Case Involving Cell-Phone Location Data to Get En Banc Rehearing

By William Peacock, Esq. on September 05, 2014 | Last updated on March 21, 2019

Cell phone location data: Every time your phone pings the nearest tower, there is a record. Ever see a movie where they track a person using their cell phone? This is that, and no GPS chip is required. Sure, it's not as accurate, but it does say the defendant was in the general area of the crime.

That's what happened to Quartavious Davis. The government used a court order under the Stored Communications Act to get his cell-phone records, which requires a lower showing than probable cause under the Fourth Amendment.

The Eleventh Circuit held that Davis had a reasonable expectation of privacy in his location data, but will now give the case a second look with the full en banc treatment.

Privacy Interest in Location Data

The Eleventh Circuit, in a muddled opinion, held that individuals have a privacy interest in location data:

"[E]ven on a person's first visit to a gynecologist, a psychiatrist, a bookie, or a priest, one may assume that the visit is private if it was not conducted in a public way. One's cell phone, unlike an automobile, can accompany its owner anywhere. Thus, the exposure of the cell site location information can convert what would otherwise be a private event into a public one."
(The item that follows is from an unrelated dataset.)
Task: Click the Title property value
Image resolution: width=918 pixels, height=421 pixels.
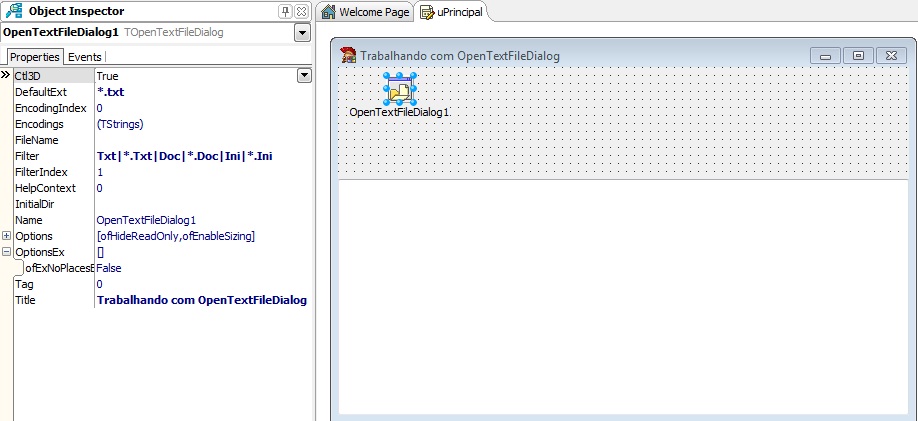Action: tap(200, 300)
The panel relied upon a four-judge concurrence in United States v. Jones, a 2012 case in which the U.S. Supreme Court held that continuous GPS monitoring of a car could eventually become a search, when enough data points eventually build up to become a mosaic of one's life.

My colleague points out that in the government's petition, they argued that the "mosaic theory" is distinguishable, as in Jones, the GPS tracking happened in real-time (device to cops), while here, the data is transferred to a company and isn't even actual location data -- it's a list of towers that the phone connects to that can be used to approximate locations.

We'll see if that's enough of a distinction to persuade the en banc court, or if the looming circuit split does.

Circuit Split

In 2013, the Fifth Circuit held that warrantless requests by the government were perfectly acceptable under the "third-party doctrine." (Dude voluntarily transmits his location data to the cell phone company. They are a third party. No expectation of privacy.)

The Eleventh Circuit's pro-privacy ruling created a split with the Fifth Circuit which, if it holds up, could be fodder for a future Supreme Court case.

Where's Davis?

In case you were wondering what happened to the defendant, he may be making history from a prison cell. Despite the Eleventh Circuit's holding, his sentence was upheld under a good faith doctrine. Something tells us that he couldn't care less about what happens to the appeal and the Fourth Amendment.